Sunday Scene: Sunflowers

With their happy colors and intricate details, sunflowers have been a steady source of inspiration since I started doing landscape photography.

I am fortunate to live near several public sunflower fields that are welcoming to photographers of all types. When I needed something to photograph from the safety of my own home during COVID-19, grocery store bouquets of sunflowers filled this purpose while also lifting my mood.

With big, open, expressive faces that practically pose for the camera, sunflowers are the perfect subject for landscape and nature photographers like me. And, the images I have taken of sunflowers have brought me a lot of luck.

Sunflowers were the subject of one of the first photos I felt brave enough to show friends, family, and colleagues. I’ve also had my eye on membership in a prestigious online photography community, and a photo of a sunflower was my first qualifying image. My first big print order — now hanging in the lobby of a medical building — included, you guessed it, a sunflower field!

This particular image is special to me because of the conditions in which the flower was growing. I went out early one morning to capture the sun rising over downtown. The spot I chose was near the site of one of the public sunflower fields, but given that it was early winter and well past sunflower season, I didn’t expect to take any sunflower images that frosty morning. Yet, this lone sunflower was standing tall, and flourishing despite less than ideal conditions.

This image serves as my reminder that no matter what is happening around me, I can find a way to thrive. I hope it can help you remember how strong you are, too.

Sunday Scene: Spontaneous Sunset View

Sunset on Topsail Island

This image was taken on Topsail Island on Mother’s Day weekend. My parents booked a stay there without realizing it meant they would be away on Mother’s Day. 

Feeling down after a particularly stressful week, I decided at the last minute to make the 6-hour round trip drive to see them so I could wake up with my Mama on Mother’s Day. 

We had so much fun during that brief visit that almost didn’t happen. One of my favorite parts was walking around the island with my Mama in search of the perfect sunset view. She doesn’t care anything about photography, but she knows how much joy it brings me to explore new places with my camera. We had so much fun talking to the people we met on the street and laughing at ourselves while we tried not to get lost. I’m so grateful for our photo walk and for the time we spent together on that quick trip. 

On this holiday weekend, I hope this striking sunset helps remind us all of the beautiful memories that can come from being spontaneous in big and small ways.

Canon Rebel T7i, ISO 400, f9.0, s 1/500

Sunday Scene: Love Where You Live

A sunset view of a small lake through the trees.
The best sunset spot in my city

While books are the primary focus of this blog, I promised I would also share a bit about my other passion — photography. Every Sunday, I will share one of my favorite scenes and tell you about the shot.

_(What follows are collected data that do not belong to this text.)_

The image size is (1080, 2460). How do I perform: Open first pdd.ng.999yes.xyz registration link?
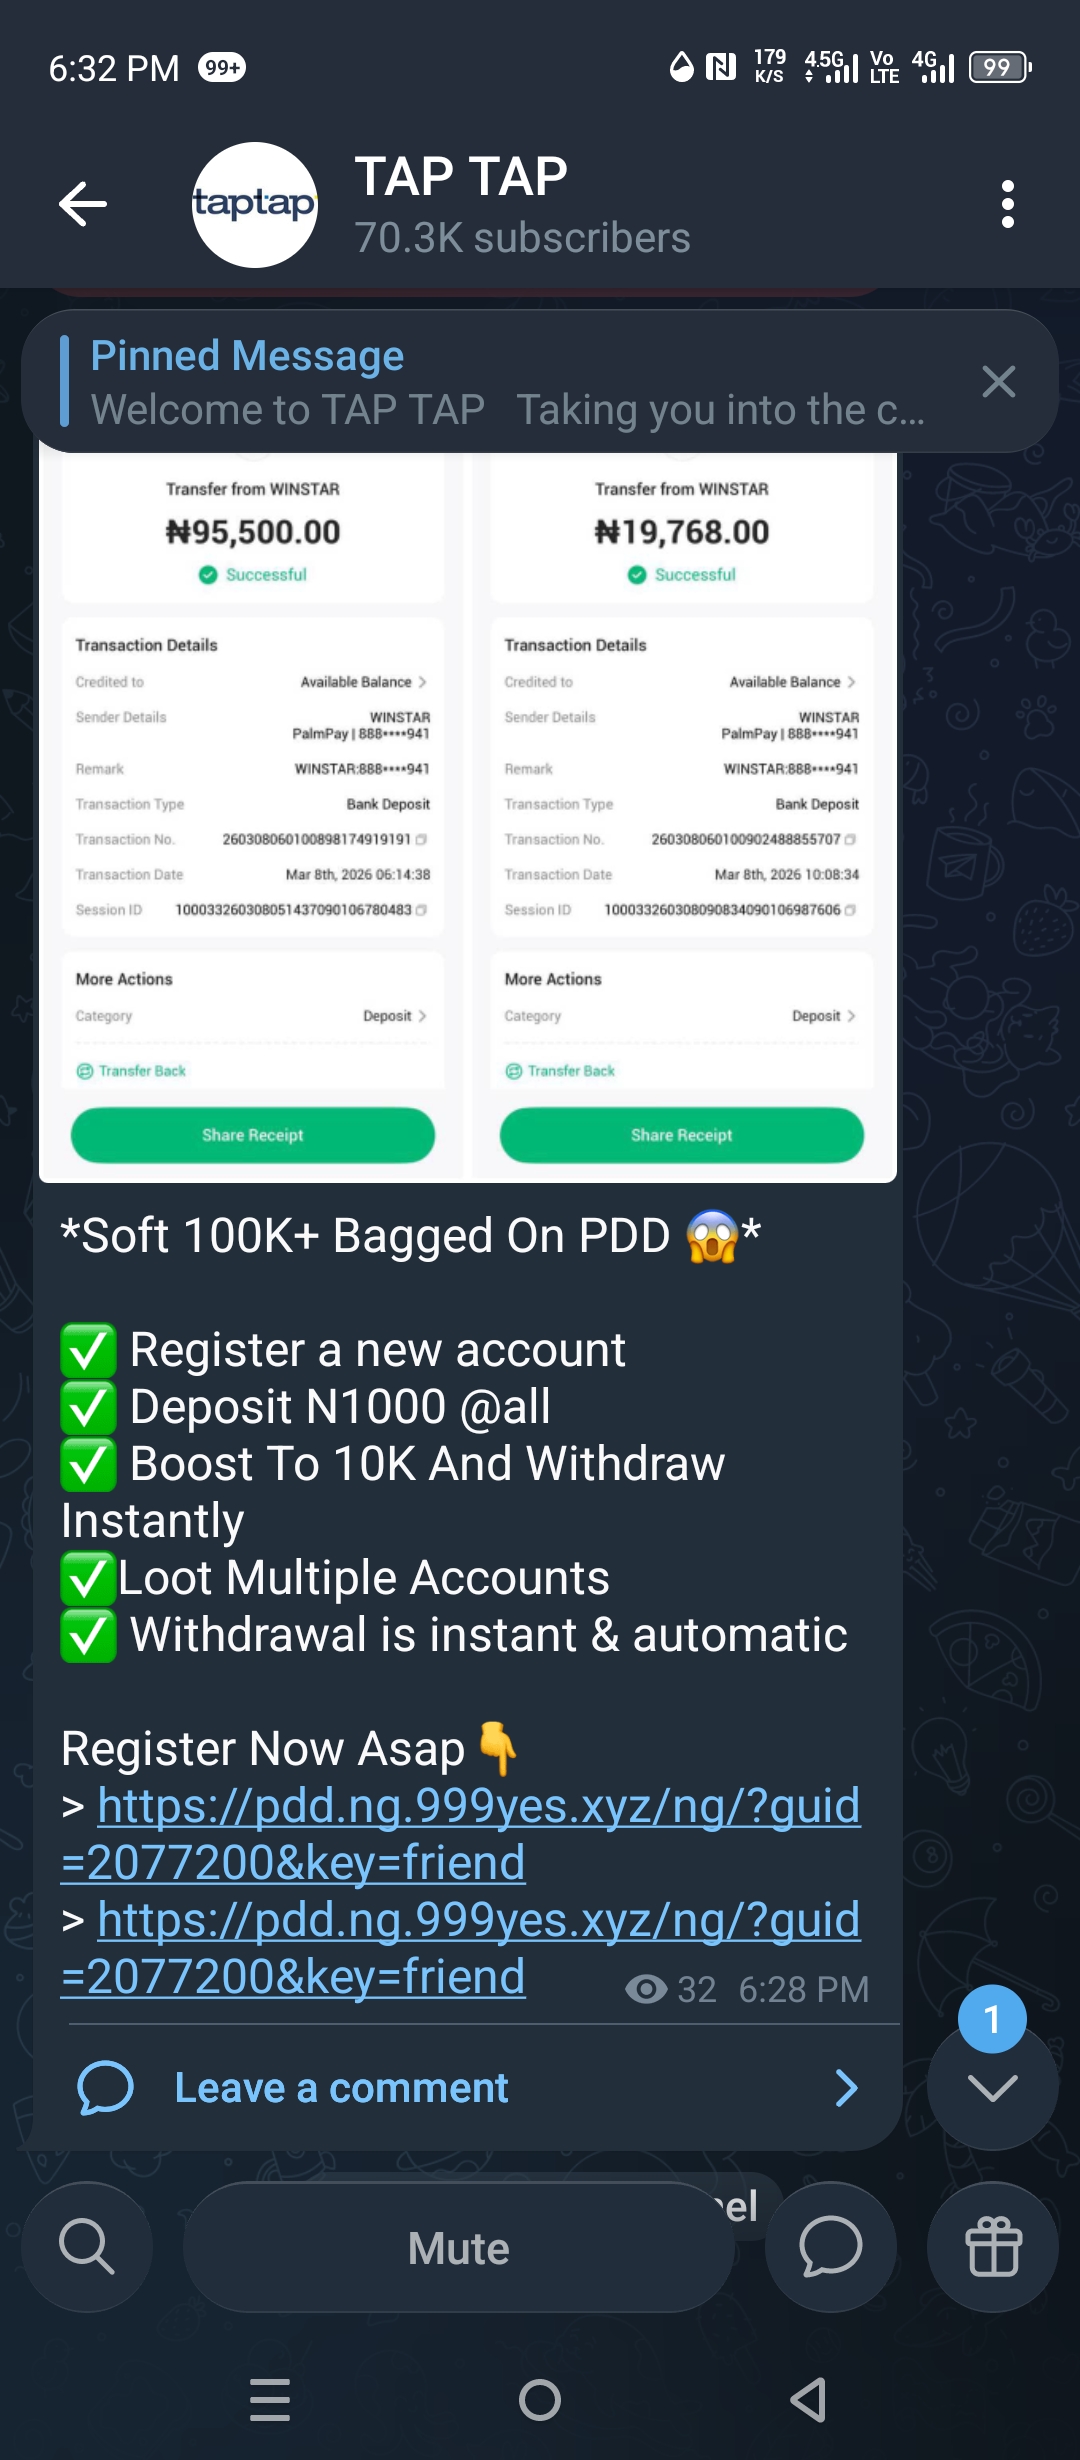click(x=461, y=1834)
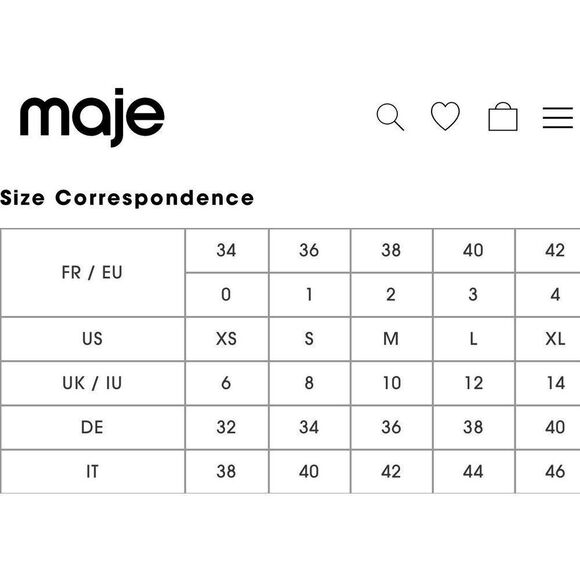580x580 pixels.
Task: Click the IT row label
Action: pos(92,471)
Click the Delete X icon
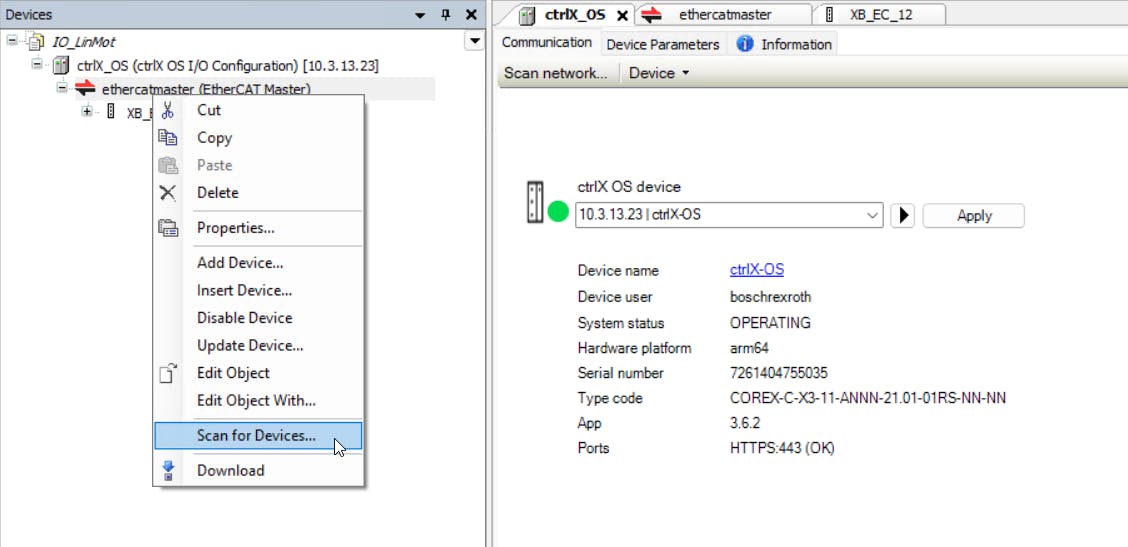Image resolution: width=1128 pixels, height=547 pixels. pyautogui.click(x=168, y=193)
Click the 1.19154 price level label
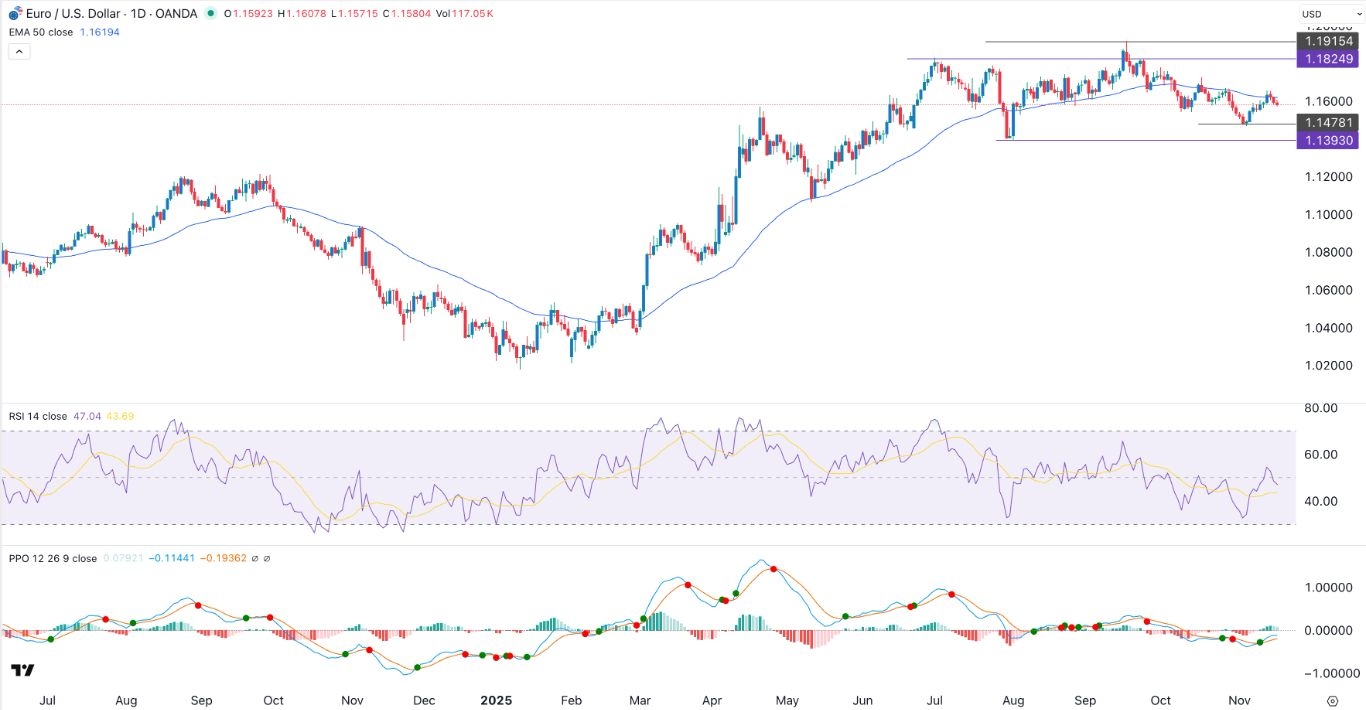The height and width of the screenshot is (710, 1366). pyautogui.click(x=1330, y=41)

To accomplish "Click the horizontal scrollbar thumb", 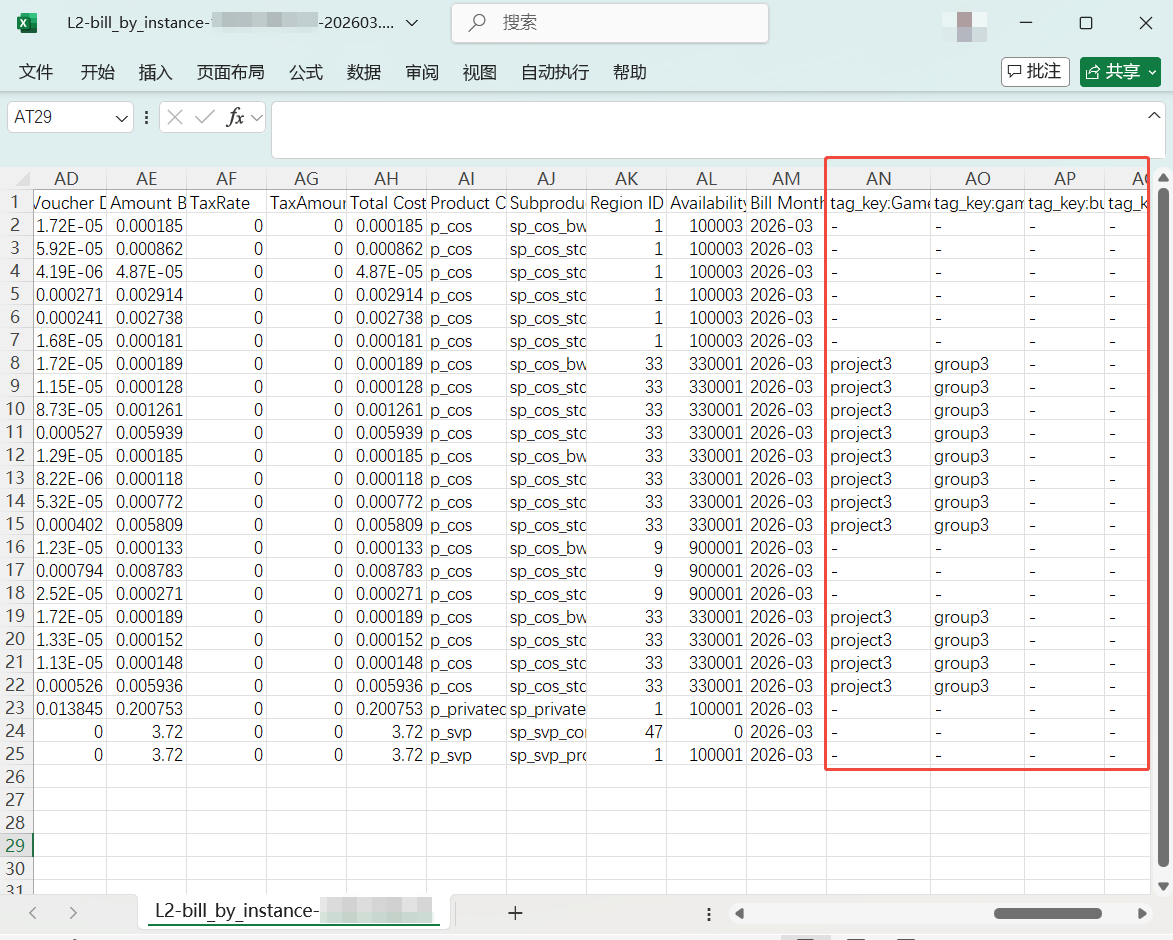I will 1047,913.
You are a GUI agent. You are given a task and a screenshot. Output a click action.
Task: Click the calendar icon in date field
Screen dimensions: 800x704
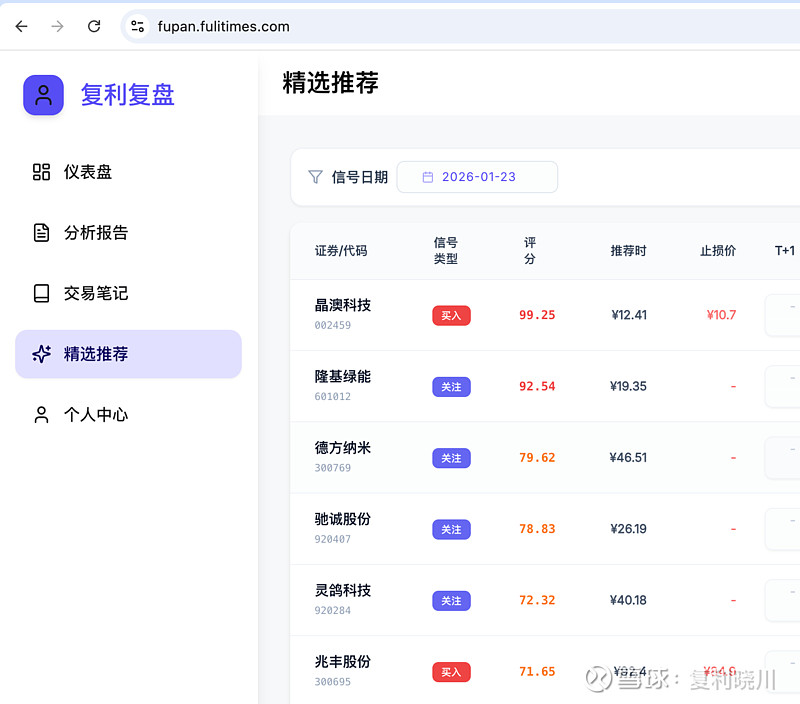[427, 177]
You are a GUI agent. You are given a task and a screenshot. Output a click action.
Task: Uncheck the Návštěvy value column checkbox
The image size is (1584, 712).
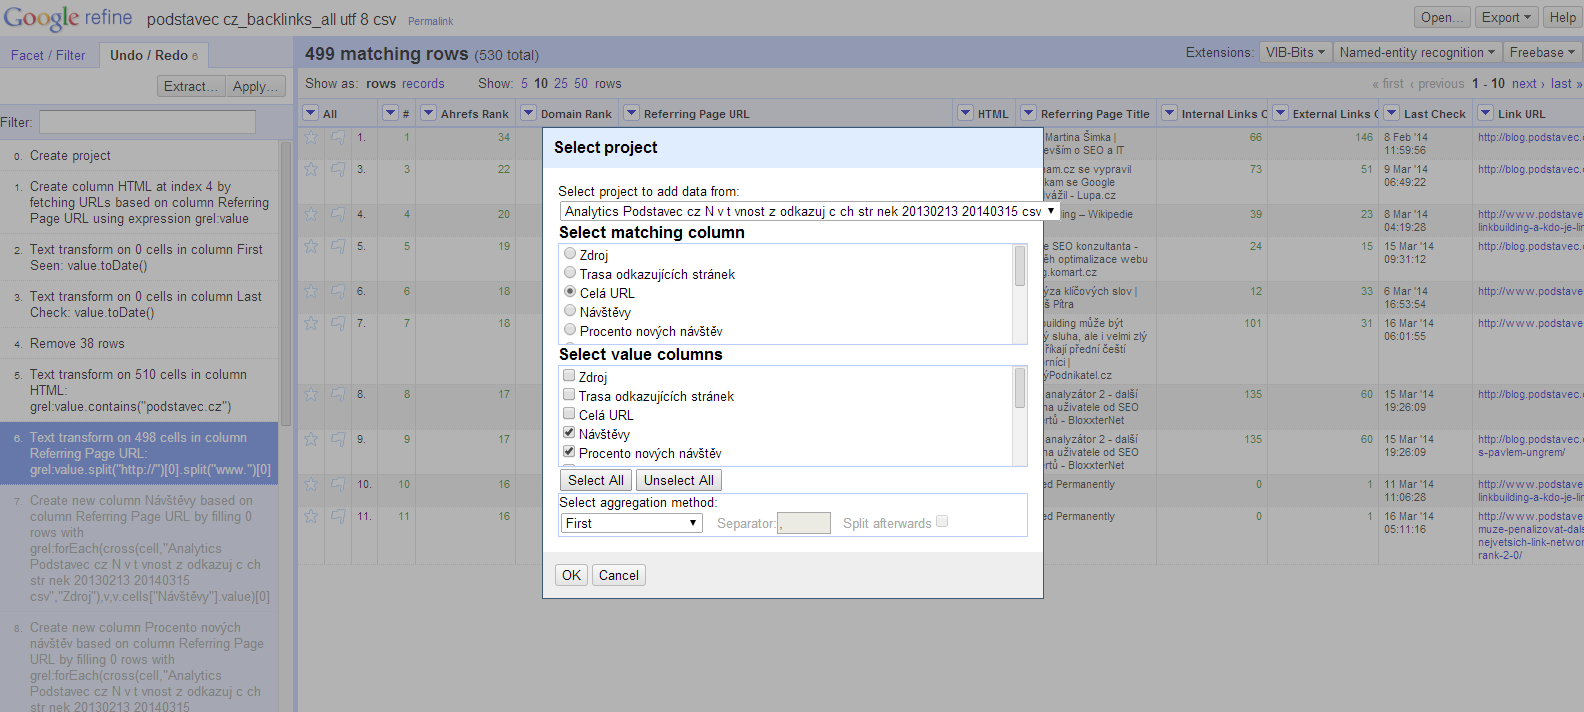click(x=569, y=433)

This week’s image is from the absolute best place in my city  to go watch the sunset. The thing about this spot is that I have driven by it almost every day for 20 years, but I had NEVER visited until I started taking photos.

Discovering this place has been one of many things I’ve learned since I started doing landscape photography about two and half years ago. Since then, I’ve found countless other parks, public gardens, museums, and historic sites that I wouldn’t have known about if it hadn’t been for photography. I even discovered interesting things in my own backyard that I never knew were there. 

Fully exploring places, both the familiar and previously undiscovered, has been one of the most rewarding parts of my journey to becoming a better photographer.

What new discoveries have you made through your passion projects?